◆ SOURCE PASSAGE
- - - - - - -
OK. For anyone who's interested, I got my definition from the Stanford Encyclopedia of Philosophy (link). My summary in post #213 was based on this summary on that website:
We can now put our -- still vague -- pieces together. Determinism requires a world that (a) has a well-defined state or description, at any given time, and (b) laws of nature that are true at all places and times. If we have all these, then if (a) and (b) together logically entail the state of the world at all other times (or, at least, all times later than that given in (b)), the world is deterministic.
 
No it isn't? How do you make that out, if all possible results can happen in many worlds and there's no particular result favoured over another, and there is no future or past? Then you can only conclude free will?

Many worlds assumes the Copenhagen Interpretation is true [...]

I don't get your question or argument. Are you suggesting that Many Worlds Interpretation is not deterministic? The received view says it is. There is nothing chancy about a quantum experiment, because ALL of the results will happen, every time, according to MWI.

Can you give me a link so I can learn about this "no future or past" idea?
 
Quick question about this modal logic stuff.

In the link, it gave an example with Diana planting some plants. Two statements were given:

A: Diana exactly 6 rosebushes.
B: Diana plants less than 8 rosebushes.

The crux of it seems to be that the following statements are modal-logically different:

(1) It is impossible (for A to be true and for B to be false)
(2) If A is false, then it is impossible for B to be false.

Am I right so far?

I can see how the two (English) sentences are textually different. I can also see how the symbolic sentences might be logically different (although I don't know how to do logical algebra on the symbolic statements in the link, I'll take their word that the two are not equivalent).

However, I fail to see how that makes a difference. It may be true that B is not impossible given A, but we also know that B is not true given A. I see no reason why I cannot claim that if A is true, then B is not true.

AFAICT, Warpus is claiming that, if determinism is true, then free will is impossible. This may not be true in the modal-logical sense, but in the sense that everyone else in the thread is taking it, he is really claiming that, if determinism is true, then free will is false. Not necessarily false, but actually false.

I don't know anything about this stuff beyond what I've just read from your link, but I think insisting on the distinction between "necessarily false" and "false" is quite mischaracterising what Warpus is saying. I'd be happy to assert, not that B is necessarily false given A, but that it is in actual fact false, for all useful discussion. "The truth of a proposition concerning your future behavior does not make that future behavior necessary." No, but it does make that future behaviour true, so what's the difference? If it's not necessary, but it is true, then what's the difference? How can I change it, if it is true?
- - - - - - -
◆ DATASET ROWS
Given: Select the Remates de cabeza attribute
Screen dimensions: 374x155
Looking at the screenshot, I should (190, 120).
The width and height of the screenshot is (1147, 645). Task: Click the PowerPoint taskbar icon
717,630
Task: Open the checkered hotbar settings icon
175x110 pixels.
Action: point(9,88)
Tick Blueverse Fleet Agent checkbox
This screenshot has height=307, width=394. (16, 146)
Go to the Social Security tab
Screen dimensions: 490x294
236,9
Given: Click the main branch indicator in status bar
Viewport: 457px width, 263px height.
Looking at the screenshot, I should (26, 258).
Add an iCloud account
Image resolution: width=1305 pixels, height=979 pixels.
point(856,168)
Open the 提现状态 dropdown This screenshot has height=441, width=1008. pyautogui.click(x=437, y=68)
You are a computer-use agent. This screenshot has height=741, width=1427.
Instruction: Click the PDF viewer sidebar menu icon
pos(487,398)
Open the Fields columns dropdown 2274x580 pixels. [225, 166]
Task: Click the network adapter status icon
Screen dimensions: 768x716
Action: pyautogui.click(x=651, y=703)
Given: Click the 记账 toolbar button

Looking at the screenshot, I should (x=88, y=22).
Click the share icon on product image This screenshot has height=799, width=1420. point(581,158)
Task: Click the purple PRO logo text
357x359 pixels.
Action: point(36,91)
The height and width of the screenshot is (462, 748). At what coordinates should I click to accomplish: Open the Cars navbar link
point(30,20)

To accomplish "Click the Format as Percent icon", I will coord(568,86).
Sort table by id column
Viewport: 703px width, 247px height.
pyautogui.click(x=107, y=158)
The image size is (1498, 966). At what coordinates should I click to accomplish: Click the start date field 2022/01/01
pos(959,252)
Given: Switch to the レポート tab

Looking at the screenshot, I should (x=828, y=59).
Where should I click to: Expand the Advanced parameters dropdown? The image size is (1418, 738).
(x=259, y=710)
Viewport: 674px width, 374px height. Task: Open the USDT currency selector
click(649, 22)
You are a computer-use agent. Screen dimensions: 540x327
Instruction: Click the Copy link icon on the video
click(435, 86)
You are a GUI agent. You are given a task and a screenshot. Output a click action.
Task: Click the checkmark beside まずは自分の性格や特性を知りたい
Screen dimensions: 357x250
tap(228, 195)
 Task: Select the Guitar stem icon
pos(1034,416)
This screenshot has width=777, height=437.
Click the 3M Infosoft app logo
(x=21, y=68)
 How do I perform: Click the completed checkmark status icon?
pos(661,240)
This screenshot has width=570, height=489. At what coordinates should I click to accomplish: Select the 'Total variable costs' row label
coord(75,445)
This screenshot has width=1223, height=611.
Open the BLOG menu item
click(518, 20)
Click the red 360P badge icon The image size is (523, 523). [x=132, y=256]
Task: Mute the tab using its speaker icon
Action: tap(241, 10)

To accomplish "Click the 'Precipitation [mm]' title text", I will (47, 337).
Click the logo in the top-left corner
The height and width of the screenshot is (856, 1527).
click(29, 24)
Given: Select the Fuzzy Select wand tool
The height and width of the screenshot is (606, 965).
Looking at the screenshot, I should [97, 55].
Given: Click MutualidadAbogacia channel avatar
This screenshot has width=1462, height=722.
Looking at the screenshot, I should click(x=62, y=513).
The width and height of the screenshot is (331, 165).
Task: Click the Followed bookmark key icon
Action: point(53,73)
- - - - - - -
◆ GOAL
Continue the forum discussion about determinism, free will and modal logic, picking up after its final sentence.

◆ TASK RESPONSE
I'm struggling with the "misleading grammar" involved here... I guess I should be asking, is there a way in which Diane could plant exactly 6 rosebushes, without the statement, "Diane planted less than 8 rosebushes" being true.
 
AFAICT, Warpus is claiming that, if determinism is true, then free will is impossible. This may not be true in the modal-logical sense, but in the sense that everyone else in the thread is taking it, he is really claiming that, if determinism is true, then free will is false. Not necessarily false, but actually false.

Yes, although I claim that it would be necessarily false as well.
 
The crux of it seems to be that the following statements are modal-logically different:
(1) It is impossible (for A to be true and for B to be false)
(2) If A is false, then it is impossible for B to be false.

Am I right so far?

Typo: the first "false" in (2) should be "true". Otherwise, right so far.

AFAICT, Warpus is claiming that, if determinism is true, then free will is impossible. This may not be true in the modal-logical sense, but in the sense that everyone else in the thread is taking it, he is really claiming that, if determinism is true, then free will is false. Not necessarily false, but actually false.

If that weaker statement could be established, my views on the subject would have to change. But, I don't see this point as the point where "necessarily" and "possibly" come into play and cause disagreement. Rather, it is concerning a person's options and actions. That's where we need to be ultra careful about what we say is necessily true, or what is impossible, and what follows or doesn't follow from deterministic theories.

"The truth of a proposition concerning your future behavior does not make that future behavior necessary." No, but it does make that future behaviour true, so what's the difference? If it's not necessary, but it is true, then what's the difference? How can I change it, if it is true?

What do you want to change - the behavior, or the truth-values of propositions? I think if we can control our behavior, that suffices. The truth-values of the propositions are dependent on the behavior, not the other way around. The behavior is the horse, the proposition is the cart which is just along for the ride.

If you're quitting smoking, you've got some behavior you want to change. But if we're just talking about the general case of some future behavior, which someone has said something true about, it may be something you've never done before. In which case, we shouldn't be talking about changing it. We should be talking about selecting it.

So, does this guy's true statement prevent me from selecting something different? No, that would be putting the cart before the horse. Even if he knows what I'm going to do, that doesn't stop me from doing whatever I want. Knowledge, to be knowledge, needs to be faithful to the subject matter - in this case, me and my actions. That makes my actions the horse and his predictions the cart.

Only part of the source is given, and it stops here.